### Stated problem:
Rewrite the items from the line with "Click the data point at titer 500" to the line with "pixels. click(125, 79)", including both of those lines and every request in full. Multiply each coordinate in the answers by 2.45 and round to the nearest whole number, with halves rounded up, and leave every other number as it stands.

**** Data provided

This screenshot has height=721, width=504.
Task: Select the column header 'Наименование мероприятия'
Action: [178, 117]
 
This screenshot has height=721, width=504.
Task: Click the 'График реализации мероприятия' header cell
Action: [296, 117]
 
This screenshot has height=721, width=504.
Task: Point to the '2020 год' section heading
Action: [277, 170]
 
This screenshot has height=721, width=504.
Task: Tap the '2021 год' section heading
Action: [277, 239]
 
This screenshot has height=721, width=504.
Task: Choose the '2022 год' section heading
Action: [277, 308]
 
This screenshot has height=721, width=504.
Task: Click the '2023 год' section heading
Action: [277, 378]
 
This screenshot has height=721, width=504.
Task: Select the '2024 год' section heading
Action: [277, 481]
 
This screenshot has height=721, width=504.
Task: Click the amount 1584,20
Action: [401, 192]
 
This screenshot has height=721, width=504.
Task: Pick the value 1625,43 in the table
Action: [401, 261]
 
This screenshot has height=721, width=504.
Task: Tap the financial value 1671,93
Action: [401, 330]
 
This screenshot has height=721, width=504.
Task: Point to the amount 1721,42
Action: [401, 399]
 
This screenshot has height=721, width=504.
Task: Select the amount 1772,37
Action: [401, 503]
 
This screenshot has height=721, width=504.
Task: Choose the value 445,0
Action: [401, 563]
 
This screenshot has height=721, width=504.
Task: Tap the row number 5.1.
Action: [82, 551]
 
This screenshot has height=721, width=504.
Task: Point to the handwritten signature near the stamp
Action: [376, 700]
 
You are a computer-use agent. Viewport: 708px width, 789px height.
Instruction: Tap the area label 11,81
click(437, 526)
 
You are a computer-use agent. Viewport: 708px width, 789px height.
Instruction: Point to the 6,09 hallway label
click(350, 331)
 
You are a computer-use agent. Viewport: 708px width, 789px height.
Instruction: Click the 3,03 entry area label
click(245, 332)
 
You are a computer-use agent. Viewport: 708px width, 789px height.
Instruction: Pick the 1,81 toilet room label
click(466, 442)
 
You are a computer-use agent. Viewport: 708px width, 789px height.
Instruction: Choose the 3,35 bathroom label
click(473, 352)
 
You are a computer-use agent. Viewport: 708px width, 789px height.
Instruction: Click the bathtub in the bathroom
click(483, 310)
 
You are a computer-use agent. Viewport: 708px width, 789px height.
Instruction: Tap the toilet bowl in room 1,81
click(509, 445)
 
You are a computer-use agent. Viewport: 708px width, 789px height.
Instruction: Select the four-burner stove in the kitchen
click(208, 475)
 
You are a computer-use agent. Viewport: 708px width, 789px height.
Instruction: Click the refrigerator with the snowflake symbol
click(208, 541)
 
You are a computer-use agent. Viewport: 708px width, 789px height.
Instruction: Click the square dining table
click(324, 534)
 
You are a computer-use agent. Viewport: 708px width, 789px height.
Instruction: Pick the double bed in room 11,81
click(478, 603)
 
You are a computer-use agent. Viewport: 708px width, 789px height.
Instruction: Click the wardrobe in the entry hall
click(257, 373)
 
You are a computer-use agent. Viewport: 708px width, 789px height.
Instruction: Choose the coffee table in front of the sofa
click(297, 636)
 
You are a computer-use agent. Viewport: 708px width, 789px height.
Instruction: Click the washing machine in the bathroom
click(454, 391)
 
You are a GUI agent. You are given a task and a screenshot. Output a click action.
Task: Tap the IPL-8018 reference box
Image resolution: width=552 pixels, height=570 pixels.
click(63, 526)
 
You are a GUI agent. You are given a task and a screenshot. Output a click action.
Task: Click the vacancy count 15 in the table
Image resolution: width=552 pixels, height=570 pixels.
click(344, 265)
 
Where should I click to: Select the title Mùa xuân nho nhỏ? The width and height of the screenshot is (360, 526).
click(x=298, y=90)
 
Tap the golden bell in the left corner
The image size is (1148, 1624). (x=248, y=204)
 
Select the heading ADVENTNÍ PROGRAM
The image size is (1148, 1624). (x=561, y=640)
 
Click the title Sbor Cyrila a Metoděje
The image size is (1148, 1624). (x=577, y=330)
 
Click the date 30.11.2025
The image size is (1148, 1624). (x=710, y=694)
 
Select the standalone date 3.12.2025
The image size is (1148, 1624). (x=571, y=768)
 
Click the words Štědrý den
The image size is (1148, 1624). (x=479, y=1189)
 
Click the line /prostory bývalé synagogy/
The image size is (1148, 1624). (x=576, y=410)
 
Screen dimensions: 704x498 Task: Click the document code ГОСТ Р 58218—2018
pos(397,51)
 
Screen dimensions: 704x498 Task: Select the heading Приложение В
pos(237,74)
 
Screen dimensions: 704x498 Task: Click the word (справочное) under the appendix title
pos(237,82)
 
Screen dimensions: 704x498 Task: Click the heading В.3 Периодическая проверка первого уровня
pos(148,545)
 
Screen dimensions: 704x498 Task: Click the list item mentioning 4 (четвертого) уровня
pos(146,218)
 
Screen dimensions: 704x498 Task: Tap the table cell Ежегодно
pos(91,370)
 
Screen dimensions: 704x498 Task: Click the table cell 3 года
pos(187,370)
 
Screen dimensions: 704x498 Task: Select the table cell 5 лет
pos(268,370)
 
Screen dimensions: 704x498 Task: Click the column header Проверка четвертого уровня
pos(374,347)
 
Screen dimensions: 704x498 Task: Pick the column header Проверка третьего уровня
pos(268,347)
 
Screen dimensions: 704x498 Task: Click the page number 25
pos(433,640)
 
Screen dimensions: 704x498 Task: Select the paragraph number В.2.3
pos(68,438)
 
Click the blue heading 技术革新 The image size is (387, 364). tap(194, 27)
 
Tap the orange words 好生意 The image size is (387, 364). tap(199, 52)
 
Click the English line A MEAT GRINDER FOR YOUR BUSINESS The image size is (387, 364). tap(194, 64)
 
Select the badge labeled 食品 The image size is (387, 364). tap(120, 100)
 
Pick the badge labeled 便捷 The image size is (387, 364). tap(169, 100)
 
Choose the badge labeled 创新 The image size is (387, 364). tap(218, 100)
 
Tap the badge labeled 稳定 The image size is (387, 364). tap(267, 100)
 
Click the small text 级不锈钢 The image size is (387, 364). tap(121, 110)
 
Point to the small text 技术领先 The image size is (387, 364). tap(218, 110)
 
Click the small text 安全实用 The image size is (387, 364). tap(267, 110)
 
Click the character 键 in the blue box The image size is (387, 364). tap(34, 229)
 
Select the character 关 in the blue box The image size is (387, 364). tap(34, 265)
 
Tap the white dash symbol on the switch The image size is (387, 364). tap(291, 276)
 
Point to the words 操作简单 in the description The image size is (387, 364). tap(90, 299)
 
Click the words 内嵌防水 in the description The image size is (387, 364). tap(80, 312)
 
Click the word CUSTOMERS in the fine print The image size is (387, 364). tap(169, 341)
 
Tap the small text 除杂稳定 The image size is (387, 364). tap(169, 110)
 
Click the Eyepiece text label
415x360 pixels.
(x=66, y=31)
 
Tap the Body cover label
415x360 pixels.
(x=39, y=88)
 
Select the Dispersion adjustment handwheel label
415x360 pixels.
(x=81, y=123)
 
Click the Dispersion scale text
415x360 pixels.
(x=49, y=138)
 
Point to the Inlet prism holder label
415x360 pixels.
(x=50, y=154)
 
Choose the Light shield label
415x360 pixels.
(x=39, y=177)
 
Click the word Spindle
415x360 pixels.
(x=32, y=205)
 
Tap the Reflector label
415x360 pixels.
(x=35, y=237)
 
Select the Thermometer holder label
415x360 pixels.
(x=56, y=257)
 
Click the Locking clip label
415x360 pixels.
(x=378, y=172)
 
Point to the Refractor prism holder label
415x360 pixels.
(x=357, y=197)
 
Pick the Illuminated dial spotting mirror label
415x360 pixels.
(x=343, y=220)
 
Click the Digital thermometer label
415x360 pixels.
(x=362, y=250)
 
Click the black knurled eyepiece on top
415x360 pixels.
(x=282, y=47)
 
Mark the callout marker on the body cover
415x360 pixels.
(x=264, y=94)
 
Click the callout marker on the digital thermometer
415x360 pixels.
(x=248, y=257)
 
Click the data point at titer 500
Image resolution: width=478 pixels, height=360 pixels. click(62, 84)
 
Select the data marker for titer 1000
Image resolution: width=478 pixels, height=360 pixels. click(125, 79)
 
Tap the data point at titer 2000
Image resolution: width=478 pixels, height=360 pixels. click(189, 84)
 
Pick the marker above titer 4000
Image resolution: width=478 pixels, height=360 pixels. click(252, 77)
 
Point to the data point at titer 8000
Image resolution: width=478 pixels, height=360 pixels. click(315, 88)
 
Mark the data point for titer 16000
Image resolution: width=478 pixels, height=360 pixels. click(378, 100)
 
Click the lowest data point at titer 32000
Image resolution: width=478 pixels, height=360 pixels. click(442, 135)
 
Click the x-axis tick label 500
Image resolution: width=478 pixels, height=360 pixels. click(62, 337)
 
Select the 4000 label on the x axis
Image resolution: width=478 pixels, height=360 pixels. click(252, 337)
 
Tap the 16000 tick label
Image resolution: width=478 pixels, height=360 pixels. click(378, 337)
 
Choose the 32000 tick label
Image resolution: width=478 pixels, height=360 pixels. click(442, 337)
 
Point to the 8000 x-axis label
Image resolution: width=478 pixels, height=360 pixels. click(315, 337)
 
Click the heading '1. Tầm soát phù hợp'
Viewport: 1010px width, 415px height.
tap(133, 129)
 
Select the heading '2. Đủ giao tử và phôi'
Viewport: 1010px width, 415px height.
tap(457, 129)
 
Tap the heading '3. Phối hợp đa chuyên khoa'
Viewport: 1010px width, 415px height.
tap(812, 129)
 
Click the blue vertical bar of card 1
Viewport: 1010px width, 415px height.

********

### Exercise output:
Click the data point at titer 500
Image resolution: width=478 pixels, height=360 pixels. click(152, 206)
 
Select the data marker for titer 1000
Image resolution: width=478 pixels, height=360 pixels. click(306, 194)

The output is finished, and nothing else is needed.